The mean age of CABG and PCI patients was similar (64.7 ± 10.6 and 63.4 ± 9.3, respectively, P = 0.06). The CABG group had a higher proportion of diabetics (P = 0.045), and higher nitrate use (P = 0.01). Adjusted for age, gender, race, year of index revascularization, number of vessels intervened, duration of dialysis and baseline comorbidities, patients referred for CABG during the first year had a hazard ratio (HR) of 1.16 [95% confidence interval (CI), 0.80-1.67] for mortality compared with PCI. During Years 1-5, the HR was 0.91 (95% CI, 0.63-1.33) with an overall HR of 0.73 (95% CI, 0.43-1.22). The sub-HR as calculated by the Fine-Gray competing risk model was 0.51 (95% CI, 0.31-0.85).

CONCLUSIONS

As there are no randomized clinical trials in this area, our observational study adds to the growing body of literature that suggests a significant decrease in repeat revascularization with CABG and at least equivalency in long-term mortality with CABG when compared with PCI in ESRD patients.

摘要

目的

确定终末期肾病(ESRD)患者冠状动脉旁路移植术(CABG)和经皮冠状动脉介入治疗(PCI)后长期死亡的相对风险。

方法

我们纳入了1996年至2008年期间在北加利福尼亚州凯撒医疗集团接受冠状动脉血运重建的1015例ESRD患者。我们从健康计划数据库、州死亡证明和社会保障管理档案中获取临床变量。

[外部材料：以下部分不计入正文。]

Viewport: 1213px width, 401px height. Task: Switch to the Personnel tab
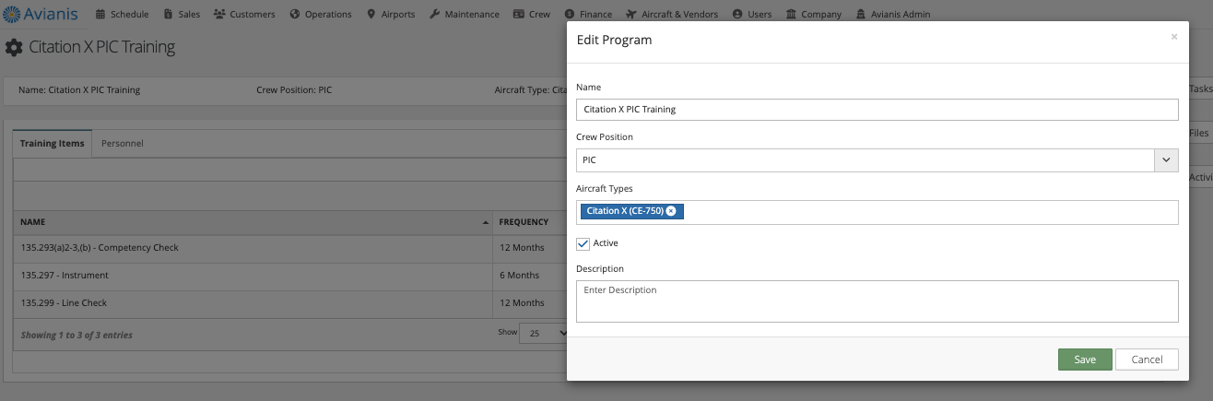[x=122, y=143]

我们的主要和次要结局分别是全因死亡率和再次血运重建。我们的主要预测因素是CABG与PCI的比较。我们使用Cox比例风险模型进行多变量分析。

结果

CABG组和PCI组患者的平均年龄相似(分别为64.7±10.6和63.4±9.3,P = 0.06)。CABG组糖尿病患者比例更高(P = 0.045),硝酸盐使用量更高(P = 0.01)。在调整年龄、性别、种族、首次血运重建年份、干预血管数量、透析时间和基线合并症后,第一年接受CABG的患者与PCI相比,死亡风险比(HR)为1.16 [95%置信区间(CI),0.80 - 1.67]。在第1 - 5年,HR为0.91(95%CI,0.63 - 1.33),总体HR为0.73(95%CI,0.43 - 1.22)。通过Fine - Gray竞争风险模型计算的亚HR为0.51(95%CI,0.31 - 0.85)。

结论

由于该领域尚无随机临床试验,我们的观察性研究增加了越来越多的文献资料,表明ESRD患者中,与PCI相比,CABG可显著减少再次血运重建,且在长期死亡率方面至少相当。